While most university services are protected by our two-step authentication system, email access is not yet fully protected. Consequently, in addition to potentially exposing sensitive email, commandeered accounts are often used to send large volumes of messages that compromise additional accounts and systems, damage Stanford’s reputation, and trigger other organizations to block email from Stanford.
Preventing unauthorized access to email
In 2020, we will close the email protection gap. In response to an industry-imposed deadline, the university’s email systems will begin requiring two-step authentication by October 2020. This change will impact all users, but for most it will require only a one-time login per device. Details will be provided well in advance to those affected.
What to do if your account is compromised
- Change your Stanford account password as soon as possible. If your account has already been locked, call the University IT Service Desk at x5-HELP (650-725-4357) to have your password reset and account re-enabled.
- Change your password for any other accounts – Stanford or personal – that have the same or similar passwords.
- If your email account contains High Risk Data, report the potential privacy incident to the University Privacy Office.

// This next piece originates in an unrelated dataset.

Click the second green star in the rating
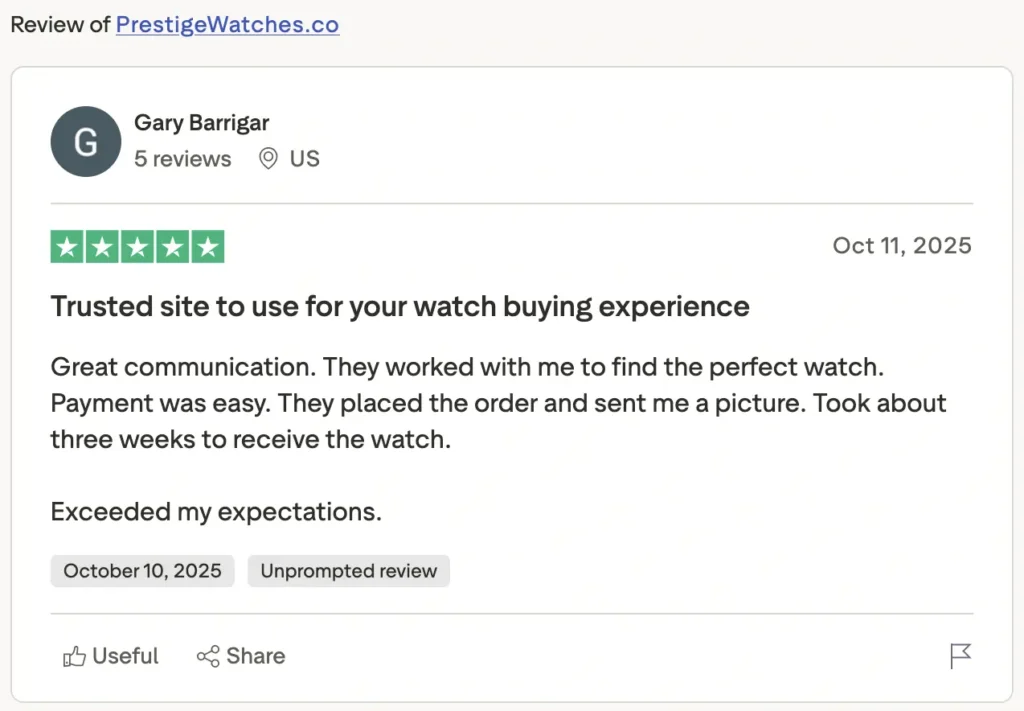Image resolution: width=1024 pixels, height=711 pixels. point(103,246)
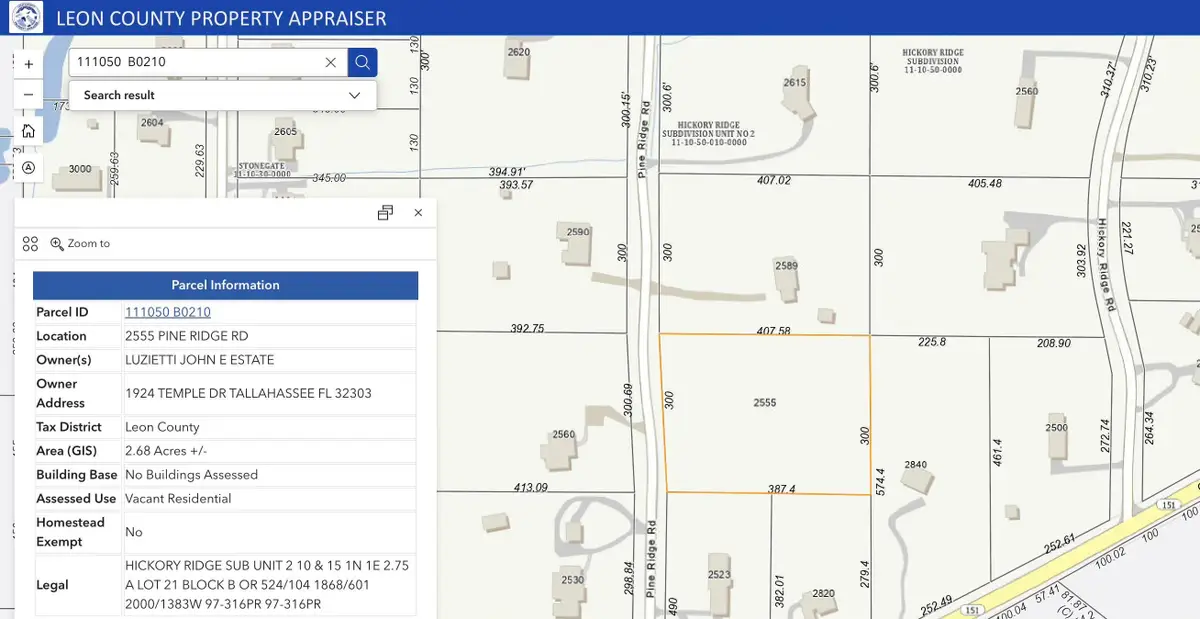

How to protect yourself from phishing
Be wary of unsolicited or unexpected emails, even if they appear to be from someone you know. Forward suspected phish to email@example.com. The Information Security Office analyzes submitted messages and takes actions to protect Stanford and other recipients.
Familiarize yourself with examples of phishing campaigns that have jeopardized numerous Stanford accounts.
Simplify logins and minimize the use of your Stanford username and password by using Cardinal Key.
What Stanford is doing to protect you from phishing
Accounts that appear to be compromised are locked, largely via automated mechanisms.
When phish are reported via firstname.lastname@example.org, any linked malicious websites are blocked for systems on the Stanford network.
Biweekly simulated phishing messages are sent to all employees to hone their ability to recognize phish.
Two-step authentication will be required for university email access by October 2020.
Mechanisms for improved phishing detection and filtering for inbound email are being explored.